### OBJECTIVE
From the blog post below on buying ammunition in bulk, return the passage from "Jan. 15th, 2013" to "into a mall.", copied word for word.

### READING PASSAGE
━━━━━━

Quantity

Jan. 15th, 2013 06:52 pm
tegyrius: (gunstuff Will)
[personal profile] tegyrius
So we have some folks who want to flag any purchase of a thousand rounds of ammo as an indicator of an incipient mass shooting.

Bullshit.

Buying a thousand rounds at once means that someone found a good deal online, or that he's planning to take a shooting class (most of those I've attended have had a 500 round/day minimum), or that he trains at a high volume but doesn't own a reloading press, or that he trains at a lower volume but wants to build a backlog to get him through times of ammo shortage like the current one, or that he just got a new collectible gun in a rare caliber and wants a lifetime supply for taking it out to the range once a year. It doesn't mean he's going to go dump a thousand rounds into a mall.

(Also, from a practical perspective, carrying a thousand rounds to a gunfight is stupid unless your gun is a belt-fed support weapon and you have a few friends to help you carry the load. Even with standard-capacity AR-15 mags, you'd be waddling around with roughly 45 pounds of lead and powder.)

Since 2006, I think I've bought ammo at retail prices twice. Both times, I was at a range teaching friends or relatives to shoot and they were having so much fun they went through the several hundred rounds I'd brought to start them off. Except for a couple of small quantities of odd calibers for some of my C&R guns, all my other purchases since then have been online... and in excess of a thousand rounds each. Why? Not pure evil - pure economy. Buying a kiloround at a time at online prices, even with shipping, saves me 25 to 50 percent over retail.

━━━━━━

(Records from a data source)
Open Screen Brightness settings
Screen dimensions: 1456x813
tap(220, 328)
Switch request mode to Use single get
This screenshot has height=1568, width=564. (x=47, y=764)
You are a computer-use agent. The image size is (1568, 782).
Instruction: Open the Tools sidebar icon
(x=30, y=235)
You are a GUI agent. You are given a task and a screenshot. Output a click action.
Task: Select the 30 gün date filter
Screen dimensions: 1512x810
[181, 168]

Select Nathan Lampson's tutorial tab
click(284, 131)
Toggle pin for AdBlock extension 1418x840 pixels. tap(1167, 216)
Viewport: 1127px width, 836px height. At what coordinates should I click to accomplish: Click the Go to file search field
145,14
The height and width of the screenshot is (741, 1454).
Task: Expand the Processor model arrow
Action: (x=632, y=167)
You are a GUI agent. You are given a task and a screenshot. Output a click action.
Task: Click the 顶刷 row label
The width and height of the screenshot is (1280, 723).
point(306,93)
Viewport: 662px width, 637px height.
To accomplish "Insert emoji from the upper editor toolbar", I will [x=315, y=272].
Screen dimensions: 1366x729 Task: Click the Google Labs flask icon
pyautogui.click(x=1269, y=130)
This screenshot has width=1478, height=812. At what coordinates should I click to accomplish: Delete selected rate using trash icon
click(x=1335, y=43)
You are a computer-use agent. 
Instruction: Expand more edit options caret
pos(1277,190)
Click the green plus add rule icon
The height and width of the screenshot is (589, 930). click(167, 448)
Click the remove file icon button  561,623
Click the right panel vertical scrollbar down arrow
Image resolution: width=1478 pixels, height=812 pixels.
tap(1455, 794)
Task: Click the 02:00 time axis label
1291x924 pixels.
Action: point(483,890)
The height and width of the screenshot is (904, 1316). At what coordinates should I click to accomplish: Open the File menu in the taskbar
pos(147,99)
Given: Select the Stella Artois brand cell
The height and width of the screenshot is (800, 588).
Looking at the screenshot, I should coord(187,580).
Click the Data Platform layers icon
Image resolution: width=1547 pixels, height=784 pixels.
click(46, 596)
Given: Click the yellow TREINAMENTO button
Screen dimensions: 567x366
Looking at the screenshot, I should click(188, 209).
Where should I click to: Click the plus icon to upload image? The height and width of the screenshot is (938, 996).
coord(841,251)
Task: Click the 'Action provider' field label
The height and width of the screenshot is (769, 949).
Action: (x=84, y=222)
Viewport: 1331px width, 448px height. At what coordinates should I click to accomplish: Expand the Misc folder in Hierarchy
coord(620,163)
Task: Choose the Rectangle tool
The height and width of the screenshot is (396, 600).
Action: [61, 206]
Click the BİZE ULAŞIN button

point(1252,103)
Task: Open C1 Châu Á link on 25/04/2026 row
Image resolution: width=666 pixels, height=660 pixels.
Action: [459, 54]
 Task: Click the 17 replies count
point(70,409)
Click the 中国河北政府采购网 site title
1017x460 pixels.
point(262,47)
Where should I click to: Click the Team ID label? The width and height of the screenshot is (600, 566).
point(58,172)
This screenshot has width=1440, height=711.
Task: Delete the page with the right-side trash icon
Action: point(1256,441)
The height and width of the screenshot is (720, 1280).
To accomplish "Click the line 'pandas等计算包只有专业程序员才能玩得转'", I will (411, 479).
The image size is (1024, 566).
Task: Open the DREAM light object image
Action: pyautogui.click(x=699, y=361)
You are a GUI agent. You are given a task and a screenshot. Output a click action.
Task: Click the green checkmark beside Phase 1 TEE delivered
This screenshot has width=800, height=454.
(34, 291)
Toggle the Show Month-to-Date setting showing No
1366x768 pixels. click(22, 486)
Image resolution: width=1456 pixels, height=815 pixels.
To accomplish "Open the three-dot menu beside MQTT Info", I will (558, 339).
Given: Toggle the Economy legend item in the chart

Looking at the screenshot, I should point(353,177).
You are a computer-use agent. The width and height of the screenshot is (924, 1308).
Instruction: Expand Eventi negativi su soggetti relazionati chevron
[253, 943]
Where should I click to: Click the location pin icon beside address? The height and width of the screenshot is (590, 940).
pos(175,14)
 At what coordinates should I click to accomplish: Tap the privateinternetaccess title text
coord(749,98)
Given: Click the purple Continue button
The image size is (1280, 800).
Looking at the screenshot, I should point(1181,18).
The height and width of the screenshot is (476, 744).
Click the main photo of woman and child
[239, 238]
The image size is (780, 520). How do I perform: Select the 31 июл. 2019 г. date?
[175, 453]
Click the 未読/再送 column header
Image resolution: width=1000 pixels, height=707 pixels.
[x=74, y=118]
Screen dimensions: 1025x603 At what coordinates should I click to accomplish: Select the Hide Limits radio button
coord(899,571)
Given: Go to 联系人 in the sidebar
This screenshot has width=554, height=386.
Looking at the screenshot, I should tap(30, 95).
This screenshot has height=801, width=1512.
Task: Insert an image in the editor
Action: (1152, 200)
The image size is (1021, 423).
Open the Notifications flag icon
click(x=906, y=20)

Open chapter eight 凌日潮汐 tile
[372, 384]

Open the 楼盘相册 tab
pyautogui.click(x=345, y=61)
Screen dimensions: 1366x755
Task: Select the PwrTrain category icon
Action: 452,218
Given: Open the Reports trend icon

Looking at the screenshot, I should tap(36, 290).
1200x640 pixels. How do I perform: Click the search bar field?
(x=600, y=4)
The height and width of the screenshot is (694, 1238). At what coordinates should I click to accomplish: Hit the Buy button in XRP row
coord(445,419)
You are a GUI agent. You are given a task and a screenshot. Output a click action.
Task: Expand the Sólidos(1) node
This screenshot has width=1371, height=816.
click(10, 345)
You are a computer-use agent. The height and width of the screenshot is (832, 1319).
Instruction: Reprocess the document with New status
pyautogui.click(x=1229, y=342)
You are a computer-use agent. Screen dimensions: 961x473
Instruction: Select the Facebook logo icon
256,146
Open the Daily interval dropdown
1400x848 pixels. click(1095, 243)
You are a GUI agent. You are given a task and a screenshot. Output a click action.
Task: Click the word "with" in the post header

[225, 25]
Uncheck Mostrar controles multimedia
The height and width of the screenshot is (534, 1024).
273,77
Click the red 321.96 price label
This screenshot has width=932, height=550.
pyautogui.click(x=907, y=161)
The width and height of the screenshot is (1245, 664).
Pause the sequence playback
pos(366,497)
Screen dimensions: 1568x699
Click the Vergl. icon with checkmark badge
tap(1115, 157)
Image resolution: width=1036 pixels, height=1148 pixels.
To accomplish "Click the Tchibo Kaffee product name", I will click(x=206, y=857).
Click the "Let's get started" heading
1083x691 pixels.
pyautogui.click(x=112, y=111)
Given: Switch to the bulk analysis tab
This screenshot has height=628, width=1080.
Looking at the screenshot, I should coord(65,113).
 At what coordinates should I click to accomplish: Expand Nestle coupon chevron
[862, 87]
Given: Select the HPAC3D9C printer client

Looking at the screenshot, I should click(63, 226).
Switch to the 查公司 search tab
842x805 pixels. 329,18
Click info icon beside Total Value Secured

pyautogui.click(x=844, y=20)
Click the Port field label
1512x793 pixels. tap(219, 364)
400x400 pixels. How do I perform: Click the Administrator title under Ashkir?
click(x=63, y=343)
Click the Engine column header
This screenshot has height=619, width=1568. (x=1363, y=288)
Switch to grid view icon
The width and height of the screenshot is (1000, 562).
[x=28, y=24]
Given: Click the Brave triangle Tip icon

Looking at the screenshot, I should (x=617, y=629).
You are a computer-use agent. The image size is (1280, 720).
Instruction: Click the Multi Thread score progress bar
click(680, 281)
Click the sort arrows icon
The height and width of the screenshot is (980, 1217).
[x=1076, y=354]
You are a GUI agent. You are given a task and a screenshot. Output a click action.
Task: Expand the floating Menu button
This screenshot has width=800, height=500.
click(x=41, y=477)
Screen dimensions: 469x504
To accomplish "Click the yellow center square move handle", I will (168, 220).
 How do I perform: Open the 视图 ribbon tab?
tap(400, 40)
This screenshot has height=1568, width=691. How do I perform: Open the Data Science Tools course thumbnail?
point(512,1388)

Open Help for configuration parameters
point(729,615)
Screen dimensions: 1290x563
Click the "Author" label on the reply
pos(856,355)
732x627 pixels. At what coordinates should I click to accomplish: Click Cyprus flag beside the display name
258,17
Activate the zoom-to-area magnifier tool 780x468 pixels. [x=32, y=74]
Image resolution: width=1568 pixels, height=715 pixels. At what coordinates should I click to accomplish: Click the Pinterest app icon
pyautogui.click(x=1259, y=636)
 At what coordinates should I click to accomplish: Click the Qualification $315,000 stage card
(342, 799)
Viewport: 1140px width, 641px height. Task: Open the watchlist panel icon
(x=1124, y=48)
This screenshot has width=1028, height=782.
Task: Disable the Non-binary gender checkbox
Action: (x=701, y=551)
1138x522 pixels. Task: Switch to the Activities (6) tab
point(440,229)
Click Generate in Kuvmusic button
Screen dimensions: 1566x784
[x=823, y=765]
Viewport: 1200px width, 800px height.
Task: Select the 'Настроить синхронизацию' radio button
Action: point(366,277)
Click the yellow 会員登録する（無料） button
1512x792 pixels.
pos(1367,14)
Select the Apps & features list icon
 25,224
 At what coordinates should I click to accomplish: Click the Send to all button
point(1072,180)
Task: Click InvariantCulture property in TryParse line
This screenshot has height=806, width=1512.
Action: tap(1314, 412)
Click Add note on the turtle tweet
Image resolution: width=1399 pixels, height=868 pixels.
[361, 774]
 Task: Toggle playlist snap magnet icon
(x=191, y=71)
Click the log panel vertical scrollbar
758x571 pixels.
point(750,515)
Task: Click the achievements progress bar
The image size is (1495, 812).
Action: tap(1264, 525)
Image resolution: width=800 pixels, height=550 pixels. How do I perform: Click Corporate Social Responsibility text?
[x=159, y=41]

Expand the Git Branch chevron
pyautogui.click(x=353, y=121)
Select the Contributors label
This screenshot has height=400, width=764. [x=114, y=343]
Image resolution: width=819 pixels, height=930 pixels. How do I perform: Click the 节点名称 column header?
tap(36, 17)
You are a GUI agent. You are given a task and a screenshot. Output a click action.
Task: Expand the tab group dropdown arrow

━━━━━━

### EXPECTED ANSWER
Jan. 15th, 2013 06:52 pm
tegyrius: (gunstuff Will)
[personal profile] tegyrius
So we have some folks who want to flag any purchase of a thousand rounds of ammo as an indicator of an incipient mass shooting.

Bullshit.

Buying a thousand rounds at once means that someone found a good deal online, or that he's planning to take a shooting class (most of those I've attended have had a 500 round/day minimum), or that he trains at a high volume but doesn't own a reloading press, or that he trains at a lower volume but wants to build a backlog to get him through times of ammo shortage like the current one, or that he just got a new collectible gun in a rare caliber and wants a lifetime supply for taking it out to the range once a year. It doesn't mean he's going to go dump a thousand rounds into a mall.